One of my clients is currently wrestling with the idea of rebranding.  As part of the problem-solving process, I asked, “If you woke up tomorrow and you didn’t own this business, what business would you want to build from scratch?”

To me, motivation is key.  I think we often get paralyzed by trying to solve the problem in front of us, rather than focusing on the big picture.

But, by that, I don’t necessarily mean that you need to “keep your eyes on the prize.”

I mean you may need to redefine the prize entirely.

Baby Steps Toward Babylon?

Yesterday, I mused on Facebook that I may be setting my sights too low.

I wonder if we’re all paralyzed by the relative insignificance of our own to-do lists. “Back off client blog posts” is far less sexy than, say, “Conquer Spain.”

The resulting comments on that post basically added up to, “Aim high, but learn how to see your smaller victories as stepping stones toward a bigger success.”

But while that looks great on paper, I think it may actually be wrong.  (For me, anyway.)

Seeing Stepping Stones as Roadblocks

Let’s say my desk is a mess, which it is.  (Yours probably is too.)

I know I should clean my desk, because I know that having a clear, uncluttered workspace improves my mental health and makes me more productive.

But then I realize the rest of my house is also a mess.  In truth, I should clean all of it.

The problem is, changing my goal from “cleaning my desk” to “cleaning the house” shifts my perspective.  Now, I’m no longer staring at a simple twenty minute task; I’m staring at a complicated all-day task that requires a different organizational structure and allocation of resources (time, effort, space).

And that more complicated task is more likely to slide down my to-do list, to be tackled when I have “more time.”  (Which I never do.)

And, thus, my desk will never get clean because I don’t see cleaning my desk as doing “enough” when I compare it to the big picture of cleaning everything.

Obviously, you see the problem with this line of thinking.  And, objectively, you realize that coming to this conclusion doesn’t even make any sense.  Cleaning my desk is part of the big picture, and doing so would help me complete part of the larger goal.

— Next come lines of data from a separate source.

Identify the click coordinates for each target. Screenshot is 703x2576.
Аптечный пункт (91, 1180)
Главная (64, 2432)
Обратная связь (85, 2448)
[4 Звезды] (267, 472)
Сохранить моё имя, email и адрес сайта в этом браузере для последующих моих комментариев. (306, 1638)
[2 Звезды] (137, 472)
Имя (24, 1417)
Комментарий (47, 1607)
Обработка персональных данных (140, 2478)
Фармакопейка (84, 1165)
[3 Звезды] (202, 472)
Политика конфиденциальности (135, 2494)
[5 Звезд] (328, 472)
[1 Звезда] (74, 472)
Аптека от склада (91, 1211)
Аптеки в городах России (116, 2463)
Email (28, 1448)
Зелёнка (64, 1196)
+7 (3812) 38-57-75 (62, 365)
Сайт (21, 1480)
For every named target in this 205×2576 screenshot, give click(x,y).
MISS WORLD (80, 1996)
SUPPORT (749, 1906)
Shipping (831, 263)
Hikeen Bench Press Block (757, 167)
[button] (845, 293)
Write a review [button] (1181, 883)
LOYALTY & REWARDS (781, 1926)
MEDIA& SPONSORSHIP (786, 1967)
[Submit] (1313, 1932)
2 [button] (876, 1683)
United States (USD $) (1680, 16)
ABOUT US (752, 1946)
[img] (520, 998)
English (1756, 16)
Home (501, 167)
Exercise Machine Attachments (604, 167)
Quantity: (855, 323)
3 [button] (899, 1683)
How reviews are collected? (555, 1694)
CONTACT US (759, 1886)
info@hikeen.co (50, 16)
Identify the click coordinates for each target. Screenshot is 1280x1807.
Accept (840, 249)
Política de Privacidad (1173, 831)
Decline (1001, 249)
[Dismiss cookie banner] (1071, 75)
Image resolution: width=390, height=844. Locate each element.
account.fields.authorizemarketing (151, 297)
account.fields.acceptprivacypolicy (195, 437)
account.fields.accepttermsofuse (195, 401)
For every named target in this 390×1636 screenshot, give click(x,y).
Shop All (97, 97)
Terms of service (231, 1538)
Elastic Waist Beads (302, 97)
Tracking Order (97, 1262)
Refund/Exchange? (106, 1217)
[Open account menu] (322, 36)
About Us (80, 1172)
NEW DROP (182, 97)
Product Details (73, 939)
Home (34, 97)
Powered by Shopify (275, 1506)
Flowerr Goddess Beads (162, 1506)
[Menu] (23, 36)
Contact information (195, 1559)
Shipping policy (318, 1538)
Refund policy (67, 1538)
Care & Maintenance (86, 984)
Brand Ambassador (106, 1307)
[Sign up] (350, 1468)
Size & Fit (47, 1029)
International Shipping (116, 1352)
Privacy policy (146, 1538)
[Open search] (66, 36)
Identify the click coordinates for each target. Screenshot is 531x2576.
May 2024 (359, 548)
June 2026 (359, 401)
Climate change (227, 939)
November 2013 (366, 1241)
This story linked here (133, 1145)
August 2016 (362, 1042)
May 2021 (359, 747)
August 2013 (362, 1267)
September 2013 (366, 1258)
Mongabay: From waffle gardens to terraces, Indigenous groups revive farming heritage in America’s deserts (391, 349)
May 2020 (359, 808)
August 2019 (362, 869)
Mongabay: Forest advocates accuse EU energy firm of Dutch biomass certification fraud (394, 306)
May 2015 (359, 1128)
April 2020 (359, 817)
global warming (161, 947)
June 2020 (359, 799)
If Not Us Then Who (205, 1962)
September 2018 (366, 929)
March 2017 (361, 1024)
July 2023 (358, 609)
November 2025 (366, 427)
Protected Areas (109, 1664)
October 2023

But it wouldn’t feel as good as being done.

Bored by Baby Steps?

My real problem isn’t that I’m lazy (although never cleaning my desk might make me feel like I am).  My problem is that I’m making plans based on the wrong finish line.

Some people may be perfectly happy cleaning off their desks and seeing that as a benchmark on the path toward cleaning their entire house.  For them, reaching that milestone may be a cause for celebration all by itself.

Others (like me) might see anything short of a completely clean house as a failure.  Even if 9 of 10 rooms are spotless, they won’t be able to celebrate until that 10th room is also immaculate.  Anything else isn’t worth discussing.

Either approach can work.  You just need to know which camp you fall into.  And if you’re a big-picture person who’s trying to get excited about accomplishing small goals, you’re going to feel perpetually unfulfilled even if you are getting (smaller) things done, so you need to think bigger, aim higher and move faster.

You need to conquer Spain.

When Going Big IS Going Home

If you can’t get around to cleaning your desk, maybe you should buy a new house.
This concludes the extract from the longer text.